▶ **WHAT YOU HAVE TO DO**
The answer should consist of each line from the data below that includes "legend".

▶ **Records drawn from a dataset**
>>>>>

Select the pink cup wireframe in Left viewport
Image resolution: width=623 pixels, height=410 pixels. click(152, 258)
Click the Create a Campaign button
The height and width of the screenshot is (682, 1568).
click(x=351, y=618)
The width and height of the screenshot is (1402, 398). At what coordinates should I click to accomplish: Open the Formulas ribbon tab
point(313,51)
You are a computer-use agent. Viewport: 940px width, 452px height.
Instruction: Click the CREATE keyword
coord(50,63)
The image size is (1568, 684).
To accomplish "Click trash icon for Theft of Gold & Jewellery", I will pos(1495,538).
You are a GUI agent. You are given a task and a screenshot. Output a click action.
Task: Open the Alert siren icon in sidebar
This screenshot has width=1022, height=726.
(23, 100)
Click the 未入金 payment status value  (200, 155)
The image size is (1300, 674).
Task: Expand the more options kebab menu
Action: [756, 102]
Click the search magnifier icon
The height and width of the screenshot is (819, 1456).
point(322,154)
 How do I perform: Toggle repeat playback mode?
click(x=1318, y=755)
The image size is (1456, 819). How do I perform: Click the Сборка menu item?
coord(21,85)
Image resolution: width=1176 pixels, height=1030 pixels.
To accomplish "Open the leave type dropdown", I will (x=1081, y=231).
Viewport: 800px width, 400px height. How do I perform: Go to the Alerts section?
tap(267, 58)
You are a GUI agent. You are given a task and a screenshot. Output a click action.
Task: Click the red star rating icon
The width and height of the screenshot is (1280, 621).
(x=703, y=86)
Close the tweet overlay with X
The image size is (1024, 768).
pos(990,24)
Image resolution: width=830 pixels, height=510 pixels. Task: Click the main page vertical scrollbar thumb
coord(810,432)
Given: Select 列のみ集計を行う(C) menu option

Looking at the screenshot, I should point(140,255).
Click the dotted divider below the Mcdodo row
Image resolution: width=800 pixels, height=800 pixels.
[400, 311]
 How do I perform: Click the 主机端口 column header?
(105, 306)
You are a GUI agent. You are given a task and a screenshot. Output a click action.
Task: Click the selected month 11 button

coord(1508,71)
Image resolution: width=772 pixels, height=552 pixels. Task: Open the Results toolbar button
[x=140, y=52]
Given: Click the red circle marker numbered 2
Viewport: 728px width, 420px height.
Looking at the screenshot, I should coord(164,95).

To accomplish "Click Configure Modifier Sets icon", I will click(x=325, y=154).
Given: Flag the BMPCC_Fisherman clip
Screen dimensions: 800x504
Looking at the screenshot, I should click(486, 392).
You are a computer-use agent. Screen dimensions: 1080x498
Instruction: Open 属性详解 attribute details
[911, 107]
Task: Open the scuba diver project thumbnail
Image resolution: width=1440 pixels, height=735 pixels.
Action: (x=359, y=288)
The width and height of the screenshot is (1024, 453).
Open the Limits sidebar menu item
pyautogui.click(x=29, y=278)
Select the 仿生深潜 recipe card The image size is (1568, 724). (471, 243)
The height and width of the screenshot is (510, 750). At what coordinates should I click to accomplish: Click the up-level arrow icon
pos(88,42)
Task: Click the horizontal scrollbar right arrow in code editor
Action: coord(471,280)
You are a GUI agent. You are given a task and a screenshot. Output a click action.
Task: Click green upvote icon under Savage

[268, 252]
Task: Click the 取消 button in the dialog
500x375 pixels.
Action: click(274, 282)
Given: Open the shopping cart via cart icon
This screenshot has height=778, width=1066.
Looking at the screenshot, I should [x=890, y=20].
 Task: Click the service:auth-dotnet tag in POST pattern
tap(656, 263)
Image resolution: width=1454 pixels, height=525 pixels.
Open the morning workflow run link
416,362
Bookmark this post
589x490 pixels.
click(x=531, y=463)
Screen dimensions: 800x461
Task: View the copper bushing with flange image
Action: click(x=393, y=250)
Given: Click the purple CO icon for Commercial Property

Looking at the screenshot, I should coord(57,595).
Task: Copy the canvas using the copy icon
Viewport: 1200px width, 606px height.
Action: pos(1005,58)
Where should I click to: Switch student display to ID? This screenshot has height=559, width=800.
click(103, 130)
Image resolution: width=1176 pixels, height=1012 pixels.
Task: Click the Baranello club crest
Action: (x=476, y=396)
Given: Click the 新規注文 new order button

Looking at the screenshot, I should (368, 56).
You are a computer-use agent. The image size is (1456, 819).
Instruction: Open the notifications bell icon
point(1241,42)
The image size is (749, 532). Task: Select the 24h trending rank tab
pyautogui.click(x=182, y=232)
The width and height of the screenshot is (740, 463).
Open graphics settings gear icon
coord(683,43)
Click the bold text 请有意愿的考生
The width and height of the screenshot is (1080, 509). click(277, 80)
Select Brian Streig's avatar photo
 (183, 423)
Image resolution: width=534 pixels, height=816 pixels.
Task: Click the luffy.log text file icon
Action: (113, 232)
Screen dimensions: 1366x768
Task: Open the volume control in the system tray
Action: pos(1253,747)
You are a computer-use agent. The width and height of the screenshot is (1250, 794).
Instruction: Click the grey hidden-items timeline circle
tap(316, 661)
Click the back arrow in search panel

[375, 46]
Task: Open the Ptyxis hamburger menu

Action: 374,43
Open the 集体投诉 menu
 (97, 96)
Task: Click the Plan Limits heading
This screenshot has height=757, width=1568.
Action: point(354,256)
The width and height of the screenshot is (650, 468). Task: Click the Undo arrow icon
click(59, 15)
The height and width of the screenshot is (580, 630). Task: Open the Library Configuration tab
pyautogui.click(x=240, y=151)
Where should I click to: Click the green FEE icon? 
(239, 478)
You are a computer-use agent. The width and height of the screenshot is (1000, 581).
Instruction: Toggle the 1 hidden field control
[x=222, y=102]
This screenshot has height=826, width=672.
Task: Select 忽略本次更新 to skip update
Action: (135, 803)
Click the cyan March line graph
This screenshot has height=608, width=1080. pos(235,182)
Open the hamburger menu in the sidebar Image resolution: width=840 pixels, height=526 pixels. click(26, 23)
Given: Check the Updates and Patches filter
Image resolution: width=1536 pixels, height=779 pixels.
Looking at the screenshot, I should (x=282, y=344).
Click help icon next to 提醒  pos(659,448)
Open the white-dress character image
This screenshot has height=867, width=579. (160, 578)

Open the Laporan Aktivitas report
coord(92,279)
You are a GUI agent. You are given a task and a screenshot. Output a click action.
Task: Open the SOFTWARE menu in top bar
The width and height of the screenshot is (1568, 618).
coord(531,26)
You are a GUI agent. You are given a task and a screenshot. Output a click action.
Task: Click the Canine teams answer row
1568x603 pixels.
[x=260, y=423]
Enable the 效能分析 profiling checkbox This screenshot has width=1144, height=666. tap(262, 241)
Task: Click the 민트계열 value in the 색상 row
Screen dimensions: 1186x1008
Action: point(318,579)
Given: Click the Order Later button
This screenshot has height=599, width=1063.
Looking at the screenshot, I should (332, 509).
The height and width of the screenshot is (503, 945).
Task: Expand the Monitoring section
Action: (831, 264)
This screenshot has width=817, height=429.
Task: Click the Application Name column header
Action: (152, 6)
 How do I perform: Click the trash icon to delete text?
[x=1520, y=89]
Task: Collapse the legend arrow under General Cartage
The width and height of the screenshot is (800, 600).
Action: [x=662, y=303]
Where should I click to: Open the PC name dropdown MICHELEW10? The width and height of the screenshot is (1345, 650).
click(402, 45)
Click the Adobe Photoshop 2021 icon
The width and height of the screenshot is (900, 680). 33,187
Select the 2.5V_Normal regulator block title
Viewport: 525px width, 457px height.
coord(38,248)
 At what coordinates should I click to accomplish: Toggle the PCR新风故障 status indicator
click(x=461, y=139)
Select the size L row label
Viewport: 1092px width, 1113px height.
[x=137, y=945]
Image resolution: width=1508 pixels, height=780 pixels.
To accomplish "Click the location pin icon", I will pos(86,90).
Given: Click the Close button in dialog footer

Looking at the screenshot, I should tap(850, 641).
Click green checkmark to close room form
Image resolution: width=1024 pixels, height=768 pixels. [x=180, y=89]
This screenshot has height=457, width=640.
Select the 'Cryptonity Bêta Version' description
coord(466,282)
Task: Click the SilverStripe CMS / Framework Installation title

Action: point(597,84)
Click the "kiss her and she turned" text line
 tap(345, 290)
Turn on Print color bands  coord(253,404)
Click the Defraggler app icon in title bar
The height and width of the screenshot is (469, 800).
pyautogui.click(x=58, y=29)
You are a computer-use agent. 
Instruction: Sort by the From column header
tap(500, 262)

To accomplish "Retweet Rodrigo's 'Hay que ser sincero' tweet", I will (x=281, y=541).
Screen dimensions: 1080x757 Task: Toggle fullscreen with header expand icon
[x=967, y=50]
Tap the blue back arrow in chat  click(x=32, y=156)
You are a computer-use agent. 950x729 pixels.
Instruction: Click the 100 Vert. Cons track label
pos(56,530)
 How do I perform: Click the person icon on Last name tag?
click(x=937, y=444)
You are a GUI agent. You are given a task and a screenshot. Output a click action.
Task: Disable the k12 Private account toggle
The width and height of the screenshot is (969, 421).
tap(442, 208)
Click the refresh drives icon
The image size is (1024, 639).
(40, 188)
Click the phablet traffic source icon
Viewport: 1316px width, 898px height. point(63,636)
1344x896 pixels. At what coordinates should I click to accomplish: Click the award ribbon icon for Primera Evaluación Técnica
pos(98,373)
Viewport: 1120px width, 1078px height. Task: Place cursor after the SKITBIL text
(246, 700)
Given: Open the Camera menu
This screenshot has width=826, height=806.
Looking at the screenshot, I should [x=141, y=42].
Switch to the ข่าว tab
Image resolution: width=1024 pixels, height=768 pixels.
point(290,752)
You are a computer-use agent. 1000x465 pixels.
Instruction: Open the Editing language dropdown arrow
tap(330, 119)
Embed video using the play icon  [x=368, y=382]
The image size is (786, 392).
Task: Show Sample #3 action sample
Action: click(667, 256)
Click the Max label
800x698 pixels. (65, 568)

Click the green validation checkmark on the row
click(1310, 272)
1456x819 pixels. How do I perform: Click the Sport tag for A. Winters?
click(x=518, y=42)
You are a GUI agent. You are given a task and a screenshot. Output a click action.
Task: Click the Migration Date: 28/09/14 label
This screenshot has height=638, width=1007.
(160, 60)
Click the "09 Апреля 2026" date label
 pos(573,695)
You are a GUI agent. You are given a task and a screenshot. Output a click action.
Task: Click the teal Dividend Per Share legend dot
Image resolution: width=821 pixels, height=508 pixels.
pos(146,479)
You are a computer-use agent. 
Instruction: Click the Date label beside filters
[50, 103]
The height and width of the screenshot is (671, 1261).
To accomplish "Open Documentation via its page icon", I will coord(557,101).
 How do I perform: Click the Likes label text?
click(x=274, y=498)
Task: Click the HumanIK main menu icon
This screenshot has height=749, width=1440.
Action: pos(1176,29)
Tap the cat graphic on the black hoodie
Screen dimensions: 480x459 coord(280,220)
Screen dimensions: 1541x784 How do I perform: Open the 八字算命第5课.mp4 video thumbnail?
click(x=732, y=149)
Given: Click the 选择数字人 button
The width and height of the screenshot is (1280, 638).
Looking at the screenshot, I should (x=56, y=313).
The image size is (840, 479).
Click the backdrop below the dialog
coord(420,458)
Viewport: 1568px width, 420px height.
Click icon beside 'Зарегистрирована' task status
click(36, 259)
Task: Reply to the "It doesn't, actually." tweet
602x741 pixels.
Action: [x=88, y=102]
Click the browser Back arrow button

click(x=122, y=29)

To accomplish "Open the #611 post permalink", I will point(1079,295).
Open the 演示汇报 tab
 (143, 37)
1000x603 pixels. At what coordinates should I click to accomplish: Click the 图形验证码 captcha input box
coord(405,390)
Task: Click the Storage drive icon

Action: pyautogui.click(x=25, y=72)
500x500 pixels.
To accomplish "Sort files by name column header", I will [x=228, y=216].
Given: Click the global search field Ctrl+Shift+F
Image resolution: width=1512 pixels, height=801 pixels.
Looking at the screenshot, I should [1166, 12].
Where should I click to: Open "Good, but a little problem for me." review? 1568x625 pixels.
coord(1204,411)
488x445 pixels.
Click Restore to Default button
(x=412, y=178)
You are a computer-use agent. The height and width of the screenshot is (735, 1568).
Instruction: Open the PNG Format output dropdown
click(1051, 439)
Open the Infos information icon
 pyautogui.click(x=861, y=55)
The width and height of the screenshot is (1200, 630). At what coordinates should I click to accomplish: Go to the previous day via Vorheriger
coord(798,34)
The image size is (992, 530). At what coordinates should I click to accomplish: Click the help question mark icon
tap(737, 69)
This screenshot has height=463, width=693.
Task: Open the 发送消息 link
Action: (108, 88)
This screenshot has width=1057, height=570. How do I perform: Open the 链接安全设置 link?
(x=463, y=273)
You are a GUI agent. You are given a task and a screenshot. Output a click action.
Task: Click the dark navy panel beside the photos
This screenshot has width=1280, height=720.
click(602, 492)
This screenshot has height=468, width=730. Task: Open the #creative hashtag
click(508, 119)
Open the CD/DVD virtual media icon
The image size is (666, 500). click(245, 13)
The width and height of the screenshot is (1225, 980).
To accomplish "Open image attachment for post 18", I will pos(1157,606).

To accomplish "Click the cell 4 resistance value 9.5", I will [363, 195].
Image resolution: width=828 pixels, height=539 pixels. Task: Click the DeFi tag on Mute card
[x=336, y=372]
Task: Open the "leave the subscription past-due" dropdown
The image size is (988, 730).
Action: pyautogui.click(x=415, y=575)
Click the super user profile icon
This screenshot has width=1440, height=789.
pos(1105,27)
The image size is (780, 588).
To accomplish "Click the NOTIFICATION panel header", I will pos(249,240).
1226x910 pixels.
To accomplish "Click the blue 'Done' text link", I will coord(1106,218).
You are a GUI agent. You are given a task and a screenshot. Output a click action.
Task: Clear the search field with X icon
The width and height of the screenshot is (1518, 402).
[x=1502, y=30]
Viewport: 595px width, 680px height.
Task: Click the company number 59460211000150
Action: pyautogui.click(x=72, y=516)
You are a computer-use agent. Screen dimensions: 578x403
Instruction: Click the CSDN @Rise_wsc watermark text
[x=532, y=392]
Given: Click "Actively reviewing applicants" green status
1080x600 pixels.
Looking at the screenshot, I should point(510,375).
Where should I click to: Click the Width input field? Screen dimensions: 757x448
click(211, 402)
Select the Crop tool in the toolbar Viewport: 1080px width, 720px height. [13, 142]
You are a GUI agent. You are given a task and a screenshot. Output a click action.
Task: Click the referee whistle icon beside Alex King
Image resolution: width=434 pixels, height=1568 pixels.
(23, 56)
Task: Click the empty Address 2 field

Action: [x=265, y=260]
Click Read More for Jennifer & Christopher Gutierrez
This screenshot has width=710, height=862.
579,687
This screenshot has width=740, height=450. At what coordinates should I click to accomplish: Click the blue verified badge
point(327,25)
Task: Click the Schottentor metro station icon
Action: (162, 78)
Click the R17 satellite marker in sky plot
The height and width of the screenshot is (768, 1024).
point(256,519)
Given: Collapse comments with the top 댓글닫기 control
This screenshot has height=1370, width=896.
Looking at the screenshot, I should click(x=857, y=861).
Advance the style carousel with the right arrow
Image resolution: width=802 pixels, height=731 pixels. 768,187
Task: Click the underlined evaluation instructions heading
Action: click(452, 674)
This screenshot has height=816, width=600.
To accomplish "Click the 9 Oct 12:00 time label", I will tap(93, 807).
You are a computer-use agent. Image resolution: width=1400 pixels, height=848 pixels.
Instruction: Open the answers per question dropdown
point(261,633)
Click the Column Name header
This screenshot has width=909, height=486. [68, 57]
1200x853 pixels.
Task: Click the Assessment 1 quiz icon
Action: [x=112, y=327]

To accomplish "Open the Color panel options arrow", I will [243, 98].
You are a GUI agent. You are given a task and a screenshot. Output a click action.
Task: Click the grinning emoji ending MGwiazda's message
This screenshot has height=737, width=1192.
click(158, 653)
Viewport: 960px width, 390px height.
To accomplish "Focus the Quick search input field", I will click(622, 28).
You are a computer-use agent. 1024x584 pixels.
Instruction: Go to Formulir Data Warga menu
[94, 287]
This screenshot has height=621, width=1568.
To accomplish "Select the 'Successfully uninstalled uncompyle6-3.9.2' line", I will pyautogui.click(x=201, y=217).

<<<<<

▶ **TASK ANSWER**
Task: Collapse the legend arrow under General Cartage
Task: Click the teal Dividend Per Share legend dot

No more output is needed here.